Hello Misha,
On Mon, Aug 21, 2006 at 06:49:03PM -0700, Misha Sushchik wrote:
> 1) I do not know when this problem first appeared (or, re-appeared, as
> I can see from searching the web). If we knew the latest version where
> this problem was not, we would consider just going back to that
> version, instead of waiting for the bug to be fixed.
It would be fairly easy to find out once you have (2) solved.
> 2) I do not have a sensible way of reproducing this error in a short
> time. It may take a few days of running our application in order for
> it to fail in this way. This is killing us (timewise) in testing
> possible solutions.
I would start with the following:
1. Do you know all signals sent to the process in question by itself or
by other processes? Can you log them?
2. Have you tried the patch from my last mail?

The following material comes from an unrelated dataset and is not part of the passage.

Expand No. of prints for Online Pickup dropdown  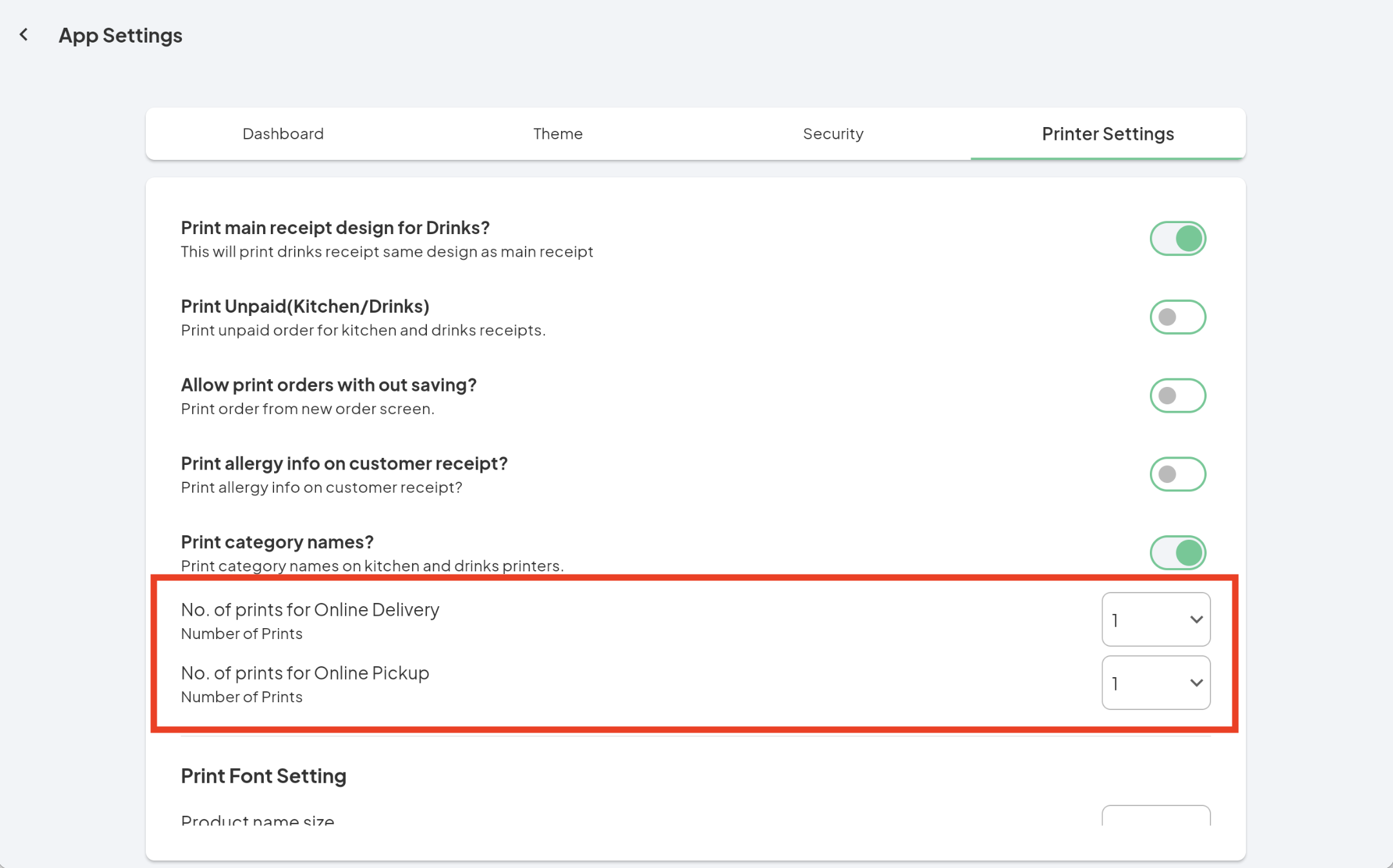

This may help to understand how the problem can be reproduced. My
current assumption is, your process calls select(2), a signal arrives,
ERESTARTNOHAND is not replaced with EINTR and the former is leaked to
the user space; you have to find out where the return value should be
replaced, and make it happen. If there are many ERESTARTNOHANDs during
the normal operation, printing the stack just before returning to user
space could help further.
> The latest kernel we had this reproduced with was 2.6.17.
Good to know! I assume you haven't tried 2.6.17.10, right? Although,
after a quick skimming through the changes since 2.6.17, I haven't seen
anything that could be relevant.
With kind regards,
Baurzhan.